Identifying similarities and differences in soundscape properties among coastal marine habitats is valuable for determining indicators of habitat composition, assessing functional connectivity among habitats, and informing management decisions regarding the soundscapes of these habitats. The “Soundscape Code,” proposed and developed by Dylan Wilford, enables rapid calculation of values for four salient soundscape properties: amplitude, impulsivity, periodicity, and dissimilarity. This enables multivariate statistical analyses to quantitatively compare soundscapes in different habitat types and geographic regions. The objective of the current work was to determine whether geographic region or habitat type accounts for more variability in coastal soundscape properties. Passive acoustic recordings were acquired in three different habitat types (sand, macroalgae, and eelgrass dominated substrates), in each of four different geographic locations along the New Hampshire/Maine coastline, to compare the soundscapes of habitats with varied biological and geophysical substrate composition.

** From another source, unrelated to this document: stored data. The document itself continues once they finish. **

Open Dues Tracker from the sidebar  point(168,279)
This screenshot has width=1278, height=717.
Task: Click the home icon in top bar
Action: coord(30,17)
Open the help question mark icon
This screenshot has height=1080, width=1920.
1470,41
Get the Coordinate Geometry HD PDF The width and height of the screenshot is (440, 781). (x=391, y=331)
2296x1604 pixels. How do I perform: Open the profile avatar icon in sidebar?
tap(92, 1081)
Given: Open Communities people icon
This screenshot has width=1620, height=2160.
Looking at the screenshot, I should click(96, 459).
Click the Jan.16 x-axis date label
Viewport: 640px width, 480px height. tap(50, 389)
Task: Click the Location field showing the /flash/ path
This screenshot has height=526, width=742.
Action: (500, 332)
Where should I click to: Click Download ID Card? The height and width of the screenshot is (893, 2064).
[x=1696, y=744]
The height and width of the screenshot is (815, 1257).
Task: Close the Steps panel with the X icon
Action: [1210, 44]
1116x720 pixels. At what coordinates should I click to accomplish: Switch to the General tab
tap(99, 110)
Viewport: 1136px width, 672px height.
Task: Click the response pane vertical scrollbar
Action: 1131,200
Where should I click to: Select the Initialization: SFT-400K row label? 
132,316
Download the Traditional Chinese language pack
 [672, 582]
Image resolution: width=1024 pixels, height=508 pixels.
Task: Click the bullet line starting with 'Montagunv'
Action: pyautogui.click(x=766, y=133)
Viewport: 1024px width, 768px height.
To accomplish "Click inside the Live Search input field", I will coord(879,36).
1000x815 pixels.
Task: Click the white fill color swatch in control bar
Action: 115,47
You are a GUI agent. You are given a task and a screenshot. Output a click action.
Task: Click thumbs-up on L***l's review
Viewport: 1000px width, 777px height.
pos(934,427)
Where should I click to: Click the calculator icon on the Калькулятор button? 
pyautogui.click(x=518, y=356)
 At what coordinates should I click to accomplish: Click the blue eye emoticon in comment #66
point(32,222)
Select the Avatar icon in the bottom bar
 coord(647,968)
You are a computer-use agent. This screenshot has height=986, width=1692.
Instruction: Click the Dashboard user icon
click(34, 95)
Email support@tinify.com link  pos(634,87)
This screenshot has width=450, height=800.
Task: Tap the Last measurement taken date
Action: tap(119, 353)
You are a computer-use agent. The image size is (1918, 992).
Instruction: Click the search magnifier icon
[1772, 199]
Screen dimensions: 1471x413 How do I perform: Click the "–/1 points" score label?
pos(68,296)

Results indicate that geographic location accounted for more variability in the soundscapes than habitat type, suggesting that habitats’ local connectivity outweighs acoustic and biological uniformity of the same habitat type over broader spatial scales. Future analyses will incorporate metagenomic data for predictive modeling of habitat composition through the combined use of passive acoustic monitoring and metabarcoding of seawater samples.